After 80-Year Prohibition, US Senate Finally Legalizes Hemp
The US Senate has just passed a bill that would legalize hemp as an agricultural commodity, according to reports from the United Press International (UPI).
The measure is part of the Farm Bill, supported by Mitch McConnell, Senate Republican leader. “I have heard from many Kentucky farmers who agree it’s time to remove the federal hurdles and give our state the opportunity to seize its full potential and once again become the national leader for hemp production. That is why I strongly advocated for this measure to be included in the Farm Bill,” McConnell explains.
The bill passed with a 86-11 vote in the Senate, and also includes a comprehensive approach to food and agriculture policies. It states that finally, hemp will be eliminated from the list of federally illegal substance; it will also legalize the sale, processing, and cultivation of industrial hemp. Researchers will also have the ability to seek grants from the Agriculture Department. Most importantly, crop insurance will be made available to hemp farmers.

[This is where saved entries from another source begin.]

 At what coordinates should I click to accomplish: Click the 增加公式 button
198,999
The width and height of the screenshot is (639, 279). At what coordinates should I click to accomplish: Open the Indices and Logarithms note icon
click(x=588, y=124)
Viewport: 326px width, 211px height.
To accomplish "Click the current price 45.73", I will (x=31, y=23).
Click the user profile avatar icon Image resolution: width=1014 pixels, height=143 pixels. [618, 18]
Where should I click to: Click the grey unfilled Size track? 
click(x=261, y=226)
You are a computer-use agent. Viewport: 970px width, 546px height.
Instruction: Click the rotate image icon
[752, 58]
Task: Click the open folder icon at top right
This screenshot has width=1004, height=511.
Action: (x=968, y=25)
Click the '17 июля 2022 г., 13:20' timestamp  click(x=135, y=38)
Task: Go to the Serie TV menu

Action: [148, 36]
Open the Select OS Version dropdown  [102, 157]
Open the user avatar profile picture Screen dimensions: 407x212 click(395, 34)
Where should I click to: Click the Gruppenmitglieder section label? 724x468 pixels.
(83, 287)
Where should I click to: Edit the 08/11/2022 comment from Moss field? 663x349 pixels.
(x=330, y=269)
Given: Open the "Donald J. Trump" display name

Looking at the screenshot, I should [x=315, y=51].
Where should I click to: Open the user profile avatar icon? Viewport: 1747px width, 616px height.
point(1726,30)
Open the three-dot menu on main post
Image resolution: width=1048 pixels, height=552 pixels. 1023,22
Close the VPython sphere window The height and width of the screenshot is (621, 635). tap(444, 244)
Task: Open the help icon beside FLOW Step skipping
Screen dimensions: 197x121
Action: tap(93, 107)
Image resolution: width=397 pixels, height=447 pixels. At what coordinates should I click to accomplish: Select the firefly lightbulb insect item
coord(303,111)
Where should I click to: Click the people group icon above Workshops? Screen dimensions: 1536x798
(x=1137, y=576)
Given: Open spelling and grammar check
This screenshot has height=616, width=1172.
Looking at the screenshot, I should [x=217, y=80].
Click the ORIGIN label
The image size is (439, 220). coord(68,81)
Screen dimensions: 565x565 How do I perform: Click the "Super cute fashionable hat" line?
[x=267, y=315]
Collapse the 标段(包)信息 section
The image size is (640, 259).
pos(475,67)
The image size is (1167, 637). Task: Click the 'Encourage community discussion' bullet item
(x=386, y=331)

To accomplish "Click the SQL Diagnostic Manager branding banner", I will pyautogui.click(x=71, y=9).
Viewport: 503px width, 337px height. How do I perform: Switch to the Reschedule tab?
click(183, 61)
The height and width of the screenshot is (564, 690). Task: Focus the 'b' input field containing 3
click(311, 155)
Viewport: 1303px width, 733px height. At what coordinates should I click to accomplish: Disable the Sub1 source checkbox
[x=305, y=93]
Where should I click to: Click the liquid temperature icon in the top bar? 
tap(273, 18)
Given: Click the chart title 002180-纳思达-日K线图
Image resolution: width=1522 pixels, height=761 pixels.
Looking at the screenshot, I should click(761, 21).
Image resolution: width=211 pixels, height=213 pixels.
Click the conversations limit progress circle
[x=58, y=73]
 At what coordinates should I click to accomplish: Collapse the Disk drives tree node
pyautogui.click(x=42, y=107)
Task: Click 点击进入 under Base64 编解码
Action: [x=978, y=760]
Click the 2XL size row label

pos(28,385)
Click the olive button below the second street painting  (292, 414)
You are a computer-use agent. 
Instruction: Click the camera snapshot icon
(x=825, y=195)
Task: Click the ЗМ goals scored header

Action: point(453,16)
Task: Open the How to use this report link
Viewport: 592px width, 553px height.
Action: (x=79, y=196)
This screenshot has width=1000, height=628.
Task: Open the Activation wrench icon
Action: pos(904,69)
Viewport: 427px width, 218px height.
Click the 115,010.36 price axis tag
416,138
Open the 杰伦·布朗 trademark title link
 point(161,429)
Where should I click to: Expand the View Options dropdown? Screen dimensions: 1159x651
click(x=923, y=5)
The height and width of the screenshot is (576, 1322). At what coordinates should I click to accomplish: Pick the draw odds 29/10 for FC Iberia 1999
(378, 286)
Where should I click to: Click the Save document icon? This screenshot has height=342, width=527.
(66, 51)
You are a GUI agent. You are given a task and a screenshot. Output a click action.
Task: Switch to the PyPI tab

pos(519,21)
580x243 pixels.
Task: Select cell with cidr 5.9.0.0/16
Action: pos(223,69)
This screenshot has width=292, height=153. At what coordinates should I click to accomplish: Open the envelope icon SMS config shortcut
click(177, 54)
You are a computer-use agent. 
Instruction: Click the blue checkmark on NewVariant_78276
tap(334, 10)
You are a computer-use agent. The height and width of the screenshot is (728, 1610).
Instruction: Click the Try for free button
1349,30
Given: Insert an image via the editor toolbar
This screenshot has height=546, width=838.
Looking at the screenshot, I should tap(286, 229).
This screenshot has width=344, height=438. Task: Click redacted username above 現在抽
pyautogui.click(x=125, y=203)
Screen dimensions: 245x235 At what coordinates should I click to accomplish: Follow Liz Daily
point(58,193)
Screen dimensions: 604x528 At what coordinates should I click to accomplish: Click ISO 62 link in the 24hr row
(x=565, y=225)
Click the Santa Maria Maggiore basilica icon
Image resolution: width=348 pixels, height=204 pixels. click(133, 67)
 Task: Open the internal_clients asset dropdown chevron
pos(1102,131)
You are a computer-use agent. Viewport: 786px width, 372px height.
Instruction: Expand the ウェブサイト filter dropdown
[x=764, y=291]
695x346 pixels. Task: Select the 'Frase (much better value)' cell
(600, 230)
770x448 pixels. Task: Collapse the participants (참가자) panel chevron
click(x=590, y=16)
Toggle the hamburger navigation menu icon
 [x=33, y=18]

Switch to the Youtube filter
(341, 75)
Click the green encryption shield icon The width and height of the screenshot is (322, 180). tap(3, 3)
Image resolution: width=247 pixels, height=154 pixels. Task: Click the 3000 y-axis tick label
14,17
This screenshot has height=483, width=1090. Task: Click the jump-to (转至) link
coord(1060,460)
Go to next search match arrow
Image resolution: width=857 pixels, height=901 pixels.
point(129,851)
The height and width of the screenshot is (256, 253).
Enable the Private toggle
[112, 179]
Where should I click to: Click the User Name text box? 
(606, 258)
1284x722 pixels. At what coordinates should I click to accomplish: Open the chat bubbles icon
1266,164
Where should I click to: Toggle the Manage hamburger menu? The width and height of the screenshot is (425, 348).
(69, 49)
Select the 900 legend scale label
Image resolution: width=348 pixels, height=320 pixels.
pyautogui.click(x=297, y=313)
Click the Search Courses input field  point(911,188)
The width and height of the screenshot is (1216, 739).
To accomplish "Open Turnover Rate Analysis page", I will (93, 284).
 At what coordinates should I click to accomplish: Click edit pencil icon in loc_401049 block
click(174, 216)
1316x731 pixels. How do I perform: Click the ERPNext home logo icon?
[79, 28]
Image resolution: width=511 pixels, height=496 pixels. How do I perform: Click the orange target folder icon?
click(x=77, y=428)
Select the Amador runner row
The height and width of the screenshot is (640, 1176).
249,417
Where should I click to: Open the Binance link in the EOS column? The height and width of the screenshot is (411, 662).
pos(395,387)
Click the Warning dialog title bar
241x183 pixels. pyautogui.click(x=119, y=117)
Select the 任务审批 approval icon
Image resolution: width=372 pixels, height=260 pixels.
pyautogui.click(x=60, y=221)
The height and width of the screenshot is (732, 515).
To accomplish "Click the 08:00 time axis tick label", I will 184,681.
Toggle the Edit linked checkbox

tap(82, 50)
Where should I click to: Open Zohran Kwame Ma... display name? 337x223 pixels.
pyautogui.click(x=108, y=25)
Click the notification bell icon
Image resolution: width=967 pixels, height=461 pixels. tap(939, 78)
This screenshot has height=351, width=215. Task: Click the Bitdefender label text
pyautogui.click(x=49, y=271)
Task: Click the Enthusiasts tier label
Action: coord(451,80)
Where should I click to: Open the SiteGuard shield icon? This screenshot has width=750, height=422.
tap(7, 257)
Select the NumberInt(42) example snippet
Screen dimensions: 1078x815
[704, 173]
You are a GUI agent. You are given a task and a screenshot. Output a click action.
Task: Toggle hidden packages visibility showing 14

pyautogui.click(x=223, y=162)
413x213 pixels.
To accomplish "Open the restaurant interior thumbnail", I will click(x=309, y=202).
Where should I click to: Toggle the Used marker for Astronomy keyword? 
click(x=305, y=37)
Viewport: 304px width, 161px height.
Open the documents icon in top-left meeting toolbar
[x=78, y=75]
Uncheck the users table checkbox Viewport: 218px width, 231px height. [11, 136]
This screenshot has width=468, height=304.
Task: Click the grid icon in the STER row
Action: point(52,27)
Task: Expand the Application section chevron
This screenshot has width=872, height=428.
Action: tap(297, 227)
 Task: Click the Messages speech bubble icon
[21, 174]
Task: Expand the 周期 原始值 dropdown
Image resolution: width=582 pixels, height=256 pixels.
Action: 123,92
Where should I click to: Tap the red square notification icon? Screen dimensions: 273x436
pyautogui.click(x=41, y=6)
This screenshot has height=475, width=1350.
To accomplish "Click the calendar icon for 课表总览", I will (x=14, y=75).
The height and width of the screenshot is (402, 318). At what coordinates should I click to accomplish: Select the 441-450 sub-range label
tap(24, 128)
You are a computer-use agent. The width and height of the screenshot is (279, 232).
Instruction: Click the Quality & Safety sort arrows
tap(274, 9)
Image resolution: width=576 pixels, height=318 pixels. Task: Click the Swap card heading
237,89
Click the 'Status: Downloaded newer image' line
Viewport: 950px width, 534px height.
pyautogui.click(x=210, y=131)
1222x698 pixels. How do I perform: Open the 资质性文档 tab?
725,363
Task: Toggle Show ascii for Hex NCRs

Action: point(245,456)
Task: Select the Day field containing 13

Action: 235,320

“Consumers across America buy hundreds of millions in retail products every year that contain hemp,” McConnell said on Thursday during a floor speech. “But due to outdated federal regulations that do not sufficiently distinguish this industrial crop from its illicit cousin, American farmers have been mostly unable to meet that demand themselves. It’s left consumers with little choice but to buy imported hemp products from foreign-produced hemp.”
UPI adds that the $ 867 billion Farm Bill reduced the adjusted gross income limit which states that farmers wouldn’t be eligible for farm subsidies worth $ 900,000 down to $ 700,000. Last April, Hemp Industries Association (HIA) Executive Director Colleen Keahey Lanier stated that “The removal of industrial hemp from the Controlled Substances Act is critical to the advancement of hundreds of farmers and stakeholders that the HIA represents.” Joy Beckerman, HIA President, added that “Despite the clear language of Sec. 7606 of the Farm Bill, along with protective hemp amendments that have continued in the federal Omnibus since 2015, the DEA continues to put forth guidance and implement Rule that conflicts with legislative intent, causing state lawmakers and state and federal regulatory agencies to remain cautious. We expect research and American innovation to springboard under this proposed full legislation.”
Bipartisan Support For Hemp Legalization
“Legalizing hemp nationwide ends decades of bad policymaking and opens up untold economic opportunity for farmers in Oregon and across the country,” said Senator Ron Wyden (D-OR), during the passage of the bill on Thursday. “Our bipartisan legislation will spur economic growth in rural communities by creating much-needed red, white, and blue jobs that pay well. I’m proud to have worked with my colleagues to get the bipartisan Hemp Farming Act through the Senate. Today marks a long-overdue, huge step forward for American-grown hemp.”
“For the first time in 80 years, this bill legalizes hemp. We forget, but hemp was widely grown in the United States throughout the mid-1800s,” said Senator Michael Bennet (D-CO) during a floor speech on Wednesday. “Americans used hemp in fabrics, wine, and paper. Our government treated industrial hemp like any other farm commodity until the early 20th century, when a 1937 law defined it as a narcotic drug, dramatically limiting its growth. This became even worse in 1970 when hemp became a schedule 1 controlled substance. In Colorado, as is true across the country – I have talked to a lot of colleagues about this – we see hemp as a great opportunity to diversify our farms and manufacture high-margin products for the American people.”
According to a Congressional Research Service report, which was issued last week, the “global market for hemp consists of more than 25,000 products.”
The Brightfield Group, a cannabis research firm, estimates that the US market for hemp-derived CBD products will hit $ 1.65 billion by 2021, reflecting over 500% growth from the $ 291 million in 2017.
The top 10 states currently producing hemp are Colorado, Kentucky, Oregon, North Dakota, Minnesota, New York, North Carolina, Tennessee, Vermont, and Nevada; while the new and emerging markets are Arkansas, California, Pennsylvania, South Carolina, Virginia, Washington State, and Wisconsin, according an MJBizDaily report on the US hemp market.
The historic move on legalizing hemp will have far-reaching positive implications on the agriculture sector, as well as the legal cannabis industry and patients around the country.